Hields followed the trail of RPG-7 rocket-propelled grenades coming towards him and started firing grenades one at a time, trying to home in. “Then I switched to automatic fire,” he said. A grenade machine gun has a box with 32 grenade rounds. “I emptied a box onto that position and you could see all the dust and smoke flying about where they hit.

“After that no fire came back from that position and I moved on to the next one. One or two rounds until I got onto the target, and switch to automatic and empty the box.”

Realising that Hields was the main threat to them, the remaining Taliban fighters homed in on him with their RPG7s, Dushka heavy machineguns and Kalash-nikov rifles. Hields was undaunted and continued firing.

“I got through six boxes in about 15 minutes and we were winning the fight,” he said. “They started it. We were going to finish it.”
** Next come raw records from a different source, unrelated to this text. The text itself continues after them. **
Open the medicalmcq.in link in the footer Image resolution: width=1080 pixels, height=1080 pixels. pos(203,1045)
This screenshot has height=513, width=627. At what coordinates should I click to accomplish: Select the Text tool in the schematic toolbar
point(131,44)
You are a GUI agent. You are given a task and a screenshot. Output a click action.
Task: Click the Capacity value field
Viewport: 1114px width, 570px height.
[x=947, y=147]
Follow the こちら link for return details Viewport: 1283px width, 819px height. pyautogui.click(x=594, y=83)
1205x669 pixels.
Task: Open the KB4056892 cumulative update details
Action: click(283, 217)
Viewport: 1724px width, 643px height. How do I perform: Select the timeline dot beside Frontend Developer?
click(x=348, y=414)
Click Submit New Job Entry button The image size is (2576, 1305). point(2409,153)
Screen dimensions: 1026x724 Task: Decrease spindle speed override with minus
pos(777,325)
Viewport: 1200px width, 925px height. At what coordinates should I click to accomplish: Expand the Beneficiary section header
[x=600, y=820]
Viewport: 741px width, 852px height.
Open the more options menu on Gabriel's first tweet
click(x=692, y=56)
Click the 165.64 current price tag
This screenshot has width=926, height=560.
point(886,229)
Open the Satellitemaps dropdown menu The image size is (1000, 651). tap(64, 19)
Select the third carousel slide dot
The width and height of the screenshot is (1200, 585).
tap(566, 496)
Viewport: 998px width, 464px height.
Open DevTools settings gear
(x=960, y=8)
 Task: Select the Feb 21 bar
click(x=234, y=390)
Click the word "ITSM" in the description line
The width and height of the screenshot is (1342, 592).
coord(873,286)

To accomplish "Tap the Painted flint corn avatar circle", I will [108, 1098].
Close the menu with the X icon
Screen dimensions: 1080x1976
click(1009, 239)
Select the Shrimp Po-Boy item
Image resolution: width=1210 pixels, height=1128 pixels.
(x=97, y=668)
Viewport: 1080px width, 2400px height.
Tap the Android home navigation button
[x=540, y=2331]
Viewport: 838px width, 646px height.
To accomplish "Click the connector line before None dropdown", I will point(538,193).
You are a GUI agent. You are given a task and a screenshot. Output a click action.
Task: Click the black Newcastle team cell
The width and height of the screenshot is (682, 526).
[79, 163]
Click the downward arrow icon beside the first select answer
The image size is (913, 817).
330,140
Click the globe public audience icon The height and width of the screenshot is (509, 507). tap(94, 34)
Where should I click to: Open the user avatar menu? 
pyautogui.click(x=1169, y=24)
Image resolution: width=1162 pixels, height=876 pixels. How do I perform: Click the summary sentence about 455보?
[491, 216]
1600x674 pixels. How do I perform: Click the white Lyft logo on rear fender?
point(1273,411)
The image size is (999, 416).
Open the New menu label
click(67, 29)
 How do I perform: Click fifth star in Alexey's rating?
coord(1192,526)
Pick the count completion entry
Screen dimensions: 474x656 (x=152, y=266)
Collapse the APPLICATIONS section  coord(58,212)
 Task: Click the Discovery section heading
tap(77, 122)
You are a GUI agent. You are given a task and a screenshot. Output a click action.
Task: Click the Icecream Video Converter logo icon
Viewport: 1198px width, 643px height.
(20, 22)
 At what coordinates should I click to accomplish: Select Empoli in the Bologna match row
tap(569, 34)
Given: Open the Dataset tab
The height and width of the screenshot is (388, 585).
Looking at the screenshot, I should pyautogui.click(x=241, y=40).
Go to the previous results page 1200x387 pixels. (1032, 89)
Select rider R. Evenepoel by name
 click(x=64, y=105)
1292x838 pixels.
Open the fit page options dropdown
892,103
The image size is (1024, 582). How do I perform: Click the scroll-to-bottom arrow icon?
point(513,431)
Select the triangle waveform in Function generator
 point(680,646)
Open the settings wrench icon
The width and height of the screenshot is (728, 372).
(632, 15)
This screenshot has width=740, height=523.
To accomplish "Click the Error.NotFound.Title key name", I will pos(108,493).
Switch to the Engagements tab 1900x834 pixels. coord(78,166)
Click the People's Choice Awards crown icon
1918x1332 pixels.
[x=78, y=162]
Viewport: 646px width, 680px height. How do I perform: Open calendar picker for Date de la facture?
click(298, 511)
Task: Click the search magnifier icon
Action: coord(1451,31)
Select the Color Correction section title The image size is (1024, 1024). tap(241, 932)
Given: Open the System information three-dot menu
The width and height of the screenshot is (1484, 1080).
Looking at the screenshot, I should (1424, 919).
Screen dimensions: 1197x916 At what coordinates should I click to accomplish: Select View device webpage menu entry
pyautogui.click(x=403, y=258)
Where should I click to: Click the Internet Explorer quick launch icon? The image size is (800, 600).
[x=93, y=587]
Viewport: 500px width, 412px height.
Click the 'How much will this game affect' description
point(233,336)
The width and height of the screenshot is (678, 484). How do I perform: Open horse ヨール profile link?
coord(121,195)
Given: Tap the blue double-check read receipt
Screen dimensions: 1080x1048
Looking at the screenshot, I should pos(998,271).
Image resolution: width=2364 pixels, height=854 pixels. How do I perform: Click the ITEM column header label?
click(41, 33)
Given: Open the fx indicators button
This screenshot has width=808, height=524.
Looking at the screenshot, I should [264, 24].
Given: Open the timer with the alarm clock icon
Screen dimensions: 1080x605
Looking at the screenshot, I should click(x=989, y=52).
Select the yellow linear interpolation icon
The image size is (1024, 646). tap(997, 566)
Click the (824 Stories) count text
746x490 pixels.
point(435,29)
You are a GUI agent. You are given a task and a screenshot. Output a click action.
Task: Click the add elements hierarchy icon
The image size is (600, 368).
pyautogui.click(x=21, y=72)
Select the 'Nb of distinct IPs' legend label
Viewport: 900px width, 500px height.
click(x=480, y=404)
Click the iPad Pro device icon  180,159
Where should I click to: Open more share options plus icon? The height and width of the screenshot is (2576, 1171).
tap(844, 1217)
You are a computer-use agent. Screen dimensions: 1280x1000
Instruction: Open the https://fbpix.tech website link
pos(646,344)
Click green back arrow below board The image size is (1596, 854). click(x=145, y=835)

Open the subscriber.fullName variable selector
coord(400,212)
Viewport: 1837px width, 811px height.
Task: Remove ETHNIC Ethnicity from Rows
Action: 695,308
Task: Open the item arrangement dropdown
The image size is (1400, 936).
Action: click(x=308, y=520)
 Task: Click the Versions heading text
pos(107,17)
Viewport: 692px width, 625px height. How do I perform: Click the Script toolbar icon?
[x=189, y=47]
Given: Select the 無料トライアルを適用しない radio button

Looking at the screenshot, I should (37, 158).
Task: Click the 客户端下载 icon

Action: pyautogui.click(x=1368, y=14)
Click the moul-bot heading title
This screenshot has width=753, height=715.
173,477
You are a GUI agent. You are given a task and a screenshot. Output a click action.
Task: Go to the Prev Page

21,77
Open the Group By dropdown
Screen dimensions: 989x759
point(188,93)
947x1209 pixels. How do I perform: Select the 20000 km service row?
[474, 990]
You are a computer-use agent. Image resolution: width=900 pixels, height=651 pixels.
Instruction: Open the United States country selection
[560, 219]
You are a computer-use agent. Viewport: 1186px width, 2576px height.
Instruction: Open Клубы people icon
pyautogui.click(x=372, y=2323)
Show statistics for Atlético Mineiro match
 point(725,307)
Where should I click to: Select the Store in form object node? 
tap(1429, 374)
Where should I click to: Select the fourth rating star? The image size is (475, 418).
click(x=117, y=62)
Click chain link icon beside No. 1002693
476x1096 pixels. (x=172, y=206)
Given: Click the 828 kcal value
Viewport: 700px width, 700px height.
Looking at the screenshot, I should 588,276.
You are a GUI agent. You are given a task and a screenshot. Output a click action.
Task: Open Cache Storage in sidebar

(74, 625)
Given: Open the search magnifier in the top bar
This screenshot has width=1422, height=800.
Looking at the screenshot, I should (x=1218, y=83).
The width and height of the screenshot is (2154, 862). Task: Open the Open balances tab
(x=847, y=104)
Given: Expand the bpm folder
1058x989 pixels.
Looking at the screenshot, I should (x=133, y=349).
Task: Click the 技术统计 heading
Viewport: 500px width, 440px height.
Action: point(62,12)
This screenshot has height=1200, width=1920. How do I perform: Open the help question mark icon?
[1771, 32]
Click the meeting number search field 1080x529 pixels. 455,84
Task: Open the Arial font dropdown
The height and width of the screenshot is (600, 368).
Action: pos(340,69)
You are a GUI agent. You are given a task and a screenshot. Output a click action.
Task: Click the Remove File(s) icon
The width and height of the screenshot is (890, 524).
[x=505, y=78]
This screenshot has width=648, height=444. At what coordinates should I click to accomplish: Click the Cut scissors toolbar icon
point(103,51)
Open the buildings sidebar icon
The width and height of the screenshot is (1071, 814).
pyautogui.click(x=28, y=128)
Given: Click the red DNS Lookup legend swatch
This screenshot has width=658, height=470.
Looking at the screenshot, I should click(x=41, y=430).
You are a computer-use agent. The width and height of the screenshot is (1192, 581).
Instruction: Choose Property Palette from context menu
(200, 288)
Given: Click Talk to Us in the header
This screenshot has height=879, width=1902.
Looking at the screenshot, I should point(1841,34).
One of the Taliban rounds finally hit home as he was bending down to reload. “I felt a sharp punch in the kidneys on my right side,” he said. “It knocked me into the bottom of the [Land-Rover]. I looked down and saw a hole in my body armour and a bit of blood.”

Hields was dragged out of the Taliban fire and back about 20 yards where Lance-Corporal Carley Williams, the female medic attached to the troops, had dashed through enemy fire to set up a first aid position.

“The lads were screaming at me to get into cover,” said Williams, 23, from Llanelli. They saw one round actually pass between my legs.” She was awarded the Joint Commanders’ Commendation for her bravery.

Hields said: “It turned out the bullet had smashed a rib and gone out of me again without touching any internal organs which was very lucky. It was just a flesh wound really.”

He and the other wounded were evacuated by helicopter. After treatment and recuperation, Hields was back taking part in operations in Afghanistan in July. “Obviously I’m extremely proud but I’ve got friends still recovering from injuries and it’s them I’m more worried about.”

Funny, the way some things can look when you put them next to each other, isn’t it?